Update-MgBetaDirectorySetting -DirectorySettingId $Setting.Id -BodyParameter $params
这就可以了。 你设置了命名政策,并添加了禁止使用词。
导出或导入自定义阻止字词
有关详细信息,请参阅 Microsoft Entra cmdlet,了解如何配置组设置。
下面的 PowerShell 脚本示例可导出多个阻止字词。
$Words = (Get-MgBetaDirectorySetting).Values | where -Property Name -Value CustomBlockedWordsList -EQ
Add-Content "c:\work\currentblockedwordslist.txt" -Value $Words.value.Split(",").Replace("`"","")
下面的 PowerShell 脚本示例可导入多个阻止字词。
$BadWords = Get-Content "C:\work\currentblockedwordslist.txt"
$BadWords = [string]::join(",", $BadWords)

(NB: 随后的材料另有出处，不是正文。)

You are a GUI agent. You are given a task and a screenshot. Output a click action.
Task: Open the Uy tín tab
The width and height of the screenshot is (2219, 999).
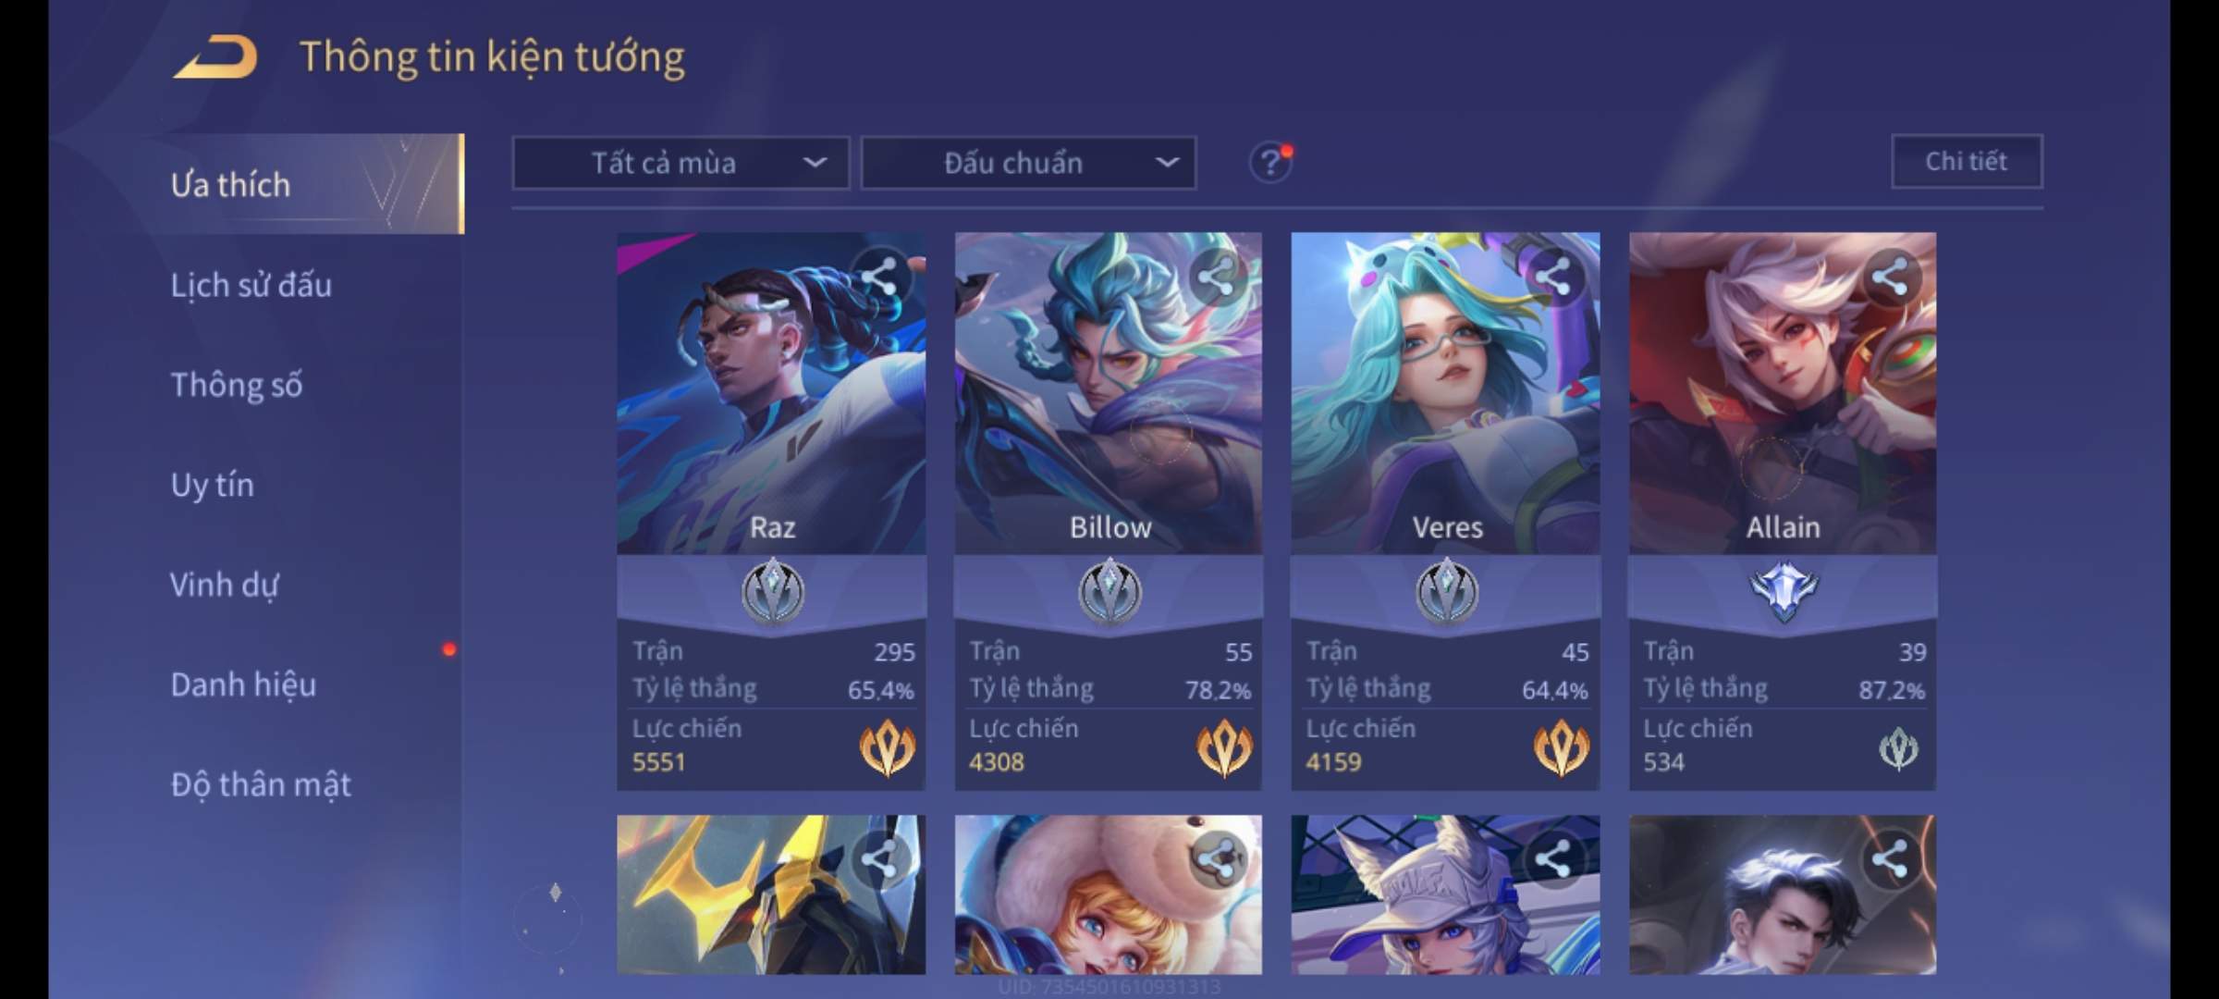coord(212,485)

$Setting = Get-MgBetaDirectorySetting | where {$_.DisplayName -eq "Group.Unified"}
if ($Setting.Count -eq 0) {
$Template = Get-MgBetaDirectorySettingTemplate | where {$_.DisplayName -eq "Group.Unified"}
$Params = @{ templateId = $Template.Id }
$Setting = New-MgBetaDirectorySetting -BodyParameter $Params
}
$params = @{
values = @(
@{
name = "PrefixSuffixNamingRequirement"
value = "GRP_[GroupName]_[Department]"
}
@{
name = "CustomBlockedWordsList"
value = "$BadWords"
}
)
}
Update-MgBetaDirectorySetting -DirectorySettingId $Setting.Id -BodyParameter $params
删除命名策略
可以使用 Azure 门户或 Microsoft Graph PowerShell 删除命名策略。
使用 Azure 门户删除命名策略
- 在“命名策略”页上,选择“删除策略”。
- 确认删除之后,将会移除命名策略,包括所有前缀-后缀命名策略和任何自定义阻止字词。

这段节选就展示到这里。